Siobhan Byrne: Striking the right balance
Focusing on certain areas is possible but you need to look at the entire body
If I had a euro for every person who asked me if it was possible to take body fat off a specific area, I would be set for life.
Frequently there are aspects of our bodies that we do and don't like, which is perfectly normal. We may like our shoulders but hate our thighs, back or bottom, usually due to the way our body stores fat, as opposed to being solely down to genetics.
When I see clients for the first time and they have aspirations of what they want, I'm always trying to create the best body for them, as it's unfair to compare your body to anyone else's.
People will usually find at least one area of the body that they are unhappy with. And it is always possible to improve the appearance of any part of the body so long as you are willing to put in the time and effort with food and training.

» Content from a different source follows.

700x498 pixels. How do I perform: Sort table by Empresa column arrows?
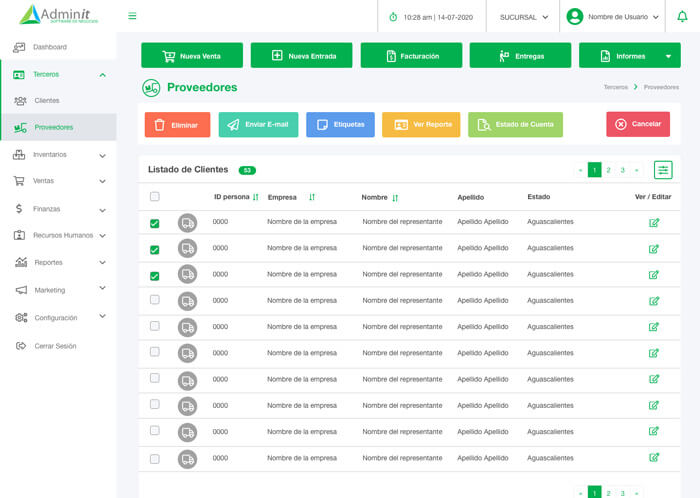point(312,197)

This is where strength training comes into its own, as it helps balance the shape of the body. If you find you don't like your hips and bottom because they store a lot of body fat, you can certainly work on getting them in better shape but you need to look at the entire body to see where the imbalance lies.
Few people are the ideal hourglass figure, which tends to have a more balanced look about it. When you are more bottom heavy, you need to look at not only decreasing the body fat from the hips, thighs and bottom but also giving the shoulders and the upper body better definition to help balance out the imbalances within the body.
While we may not be able to target one specific area and solely reduce the body fat in that area, we are able to focus on the area by working out to improve its general look and using diet to help target body fat all over and this will eventually trickle down to the area you are unhappy with.
Training and diet will help increase muscle and improve posture by working all areas, thus helping the body look more symmetrical, leaner and more balanced.
Do each exercise 12 times before moving on to the next one. When you have completed each exercise, that is one set. Catch your breath before moving on to the next set, and do three to four sets, three to four times a week
Focus on strength training
Around the worlds
1/ Start by stand upright, holding a kettlebell in front.
2/ Take the kettlebell in one hand and swing it to the side of one hip.
3/ Then bring it around your back in a circle, changing hands, until you come to the front again.
Quad Hip abduction
1/ Start by kneeling on all fours, with knees and hands on the floor.
2/ Then raise one leg up and out to the side, keeping the knee bent and your back flat. Bring the leg back to start position and repeat all reps on one side before changing sides.
Support your body by leaning on your side, on your elbow and on the side of your foot, with the opposite foot sitting on top. Keep your body straight and hold the position. Try to hold the position for at least 15-20 seconds while keeping your form perfect.
Close Grip Press
1/ Lie on the BOSU ball, supporting your upper back and keep your hips bridged. Face your palms together with the dumbbells at your chest.
2/ Push with the back of your arms to a straight arm position, without locking out the elbows, and then return to the start position from the chest.